**ASSIGNMENT:** Each entry should be written out once more, exactly as given below.

Source data

___

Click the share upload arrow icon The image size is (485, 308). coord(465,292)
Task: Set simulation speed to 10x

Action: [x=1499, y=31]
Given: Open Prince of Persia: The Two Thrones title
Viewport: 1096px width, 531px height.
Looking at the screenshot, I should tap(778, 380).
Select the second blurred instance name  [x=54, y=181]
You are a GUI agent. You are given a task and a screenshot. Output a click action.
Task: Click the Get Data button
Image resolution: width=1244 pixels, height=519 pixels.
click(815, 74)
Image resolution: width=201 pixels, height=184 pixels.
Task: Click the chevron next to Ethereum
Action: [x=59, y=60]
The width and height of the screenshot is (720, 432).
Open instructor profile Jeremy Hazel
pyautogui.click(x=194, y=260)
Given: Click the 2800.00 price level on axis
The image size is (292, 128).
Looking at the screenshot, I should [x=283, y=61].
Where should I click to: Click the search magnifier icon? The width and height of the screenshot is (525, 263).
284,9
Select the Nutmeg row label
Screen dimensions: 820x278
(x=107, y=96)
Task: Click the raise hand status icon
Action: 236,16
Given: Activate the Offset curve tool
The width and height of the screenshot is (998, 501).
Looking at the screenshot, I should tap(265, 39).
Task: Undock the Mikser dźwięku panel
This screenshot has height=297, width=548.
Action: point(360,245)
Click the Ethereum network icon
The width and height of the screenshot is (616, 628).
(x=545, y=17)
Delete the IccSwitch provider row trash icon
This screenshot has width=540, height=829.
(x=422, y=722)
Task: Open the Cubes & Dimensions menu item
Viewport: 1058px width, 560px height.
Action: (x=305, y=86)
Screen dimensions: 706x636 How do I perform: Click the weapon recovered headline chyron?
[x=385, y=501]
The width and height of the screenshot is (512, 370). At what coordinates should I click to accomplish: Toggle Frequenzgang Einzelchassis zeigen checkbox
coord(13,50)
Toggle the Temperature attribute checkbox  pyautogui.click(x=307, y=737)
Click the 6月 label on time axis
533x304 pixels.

___

**RESPONSE AREA:**
Click the share upload arrow icon The image size is (485, 308). coord(465,292)
Task: Set simulation speed to 10x

Action: [x=1499, y=31]
Given: Open Prince of Persia: The Two Thrones title
Viewport: 1096px width, 531px height.
Looking at the screenshot, I should tap(778, 380).
Select the second blurred instance name  [x=54, y=181]
You are a GUI agent. You are given a task and a screenshot. Output a click action.
Task: Click the Get Data button
Image resolution: width=1244 pixels, height=519 pixels.
click(815, 74)
Image resolution: width=201 pixels, height=184 pixels.
Task: Click the chevron next to Ethereum
Action: [x=59, y=60]
The width and height of the screenshot is (720, 432).
Open instructor profile Jeremy Hazel
pyautogui.click(x=194, y=260)
Given: Click the 2800.00 price level on axis
The image size is (292, 128).
Looking at the screenshot, I should [x=283, y=61].
Where should I click to: Click the search magnifier icon? The width and height of the screenshot is (525, 263).
284,9
Select the Nutmeg row label
Screen dimensions: 820x278
(x=107, y=96)
Task: Click the raise hand status icon
Action: 236,16
Given: Activate the Offset curve tool
The width and height of the screenshot is (998, 501).
Looking at the screenshot, I should tap(265, 39).
Task: Undock the Mikser dźwięku panel
This screenshot has height=297, width=548.
Action: point(360,245)
Click the Ethereum network icon
The width and height of the screenshot is (616, 628).
(x=545, y=17)
Delete the IccSwitch provider row trash icon
This screenshot has width=540, height=829.
(x=422, y=722)
Task: Open the Cubes & Dimensions menu item
Viewport: 1058px width, 560px height.
Action: (x=305, y=86)
Screen dimensions: 706x636 How do I perform: Click the weapon recovered headline chyron?
[x=385, y=501]
The width and height of the screenshot is (512, 370). At what coordinates should I click to accomplish: Toggle Frequenzgang Einzelchassis zeigen checkbox
coord(13,50)
Toggle the Temperature attribute checkbox  pyautogui.click(x=307, y=737)
Click the 6月 label on time axis
533x304 pixels.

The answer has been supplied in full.